[Exercise materials Boundary: Start]

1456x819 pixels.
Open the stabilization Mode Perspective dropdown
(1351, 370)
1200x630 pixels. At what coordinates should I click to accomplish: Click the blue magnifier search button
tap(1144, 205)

[Exercise materials Boundary: End]

| Exercise prompt |
Output exactly the lines from the one containing "1200x630 pixels. At" through the last line of the entries, both ends included.

| Task response |
1200x630 pixels. At what coordinates should I click to accomplish: Click the blue magnifier search button
tap(1144, 205)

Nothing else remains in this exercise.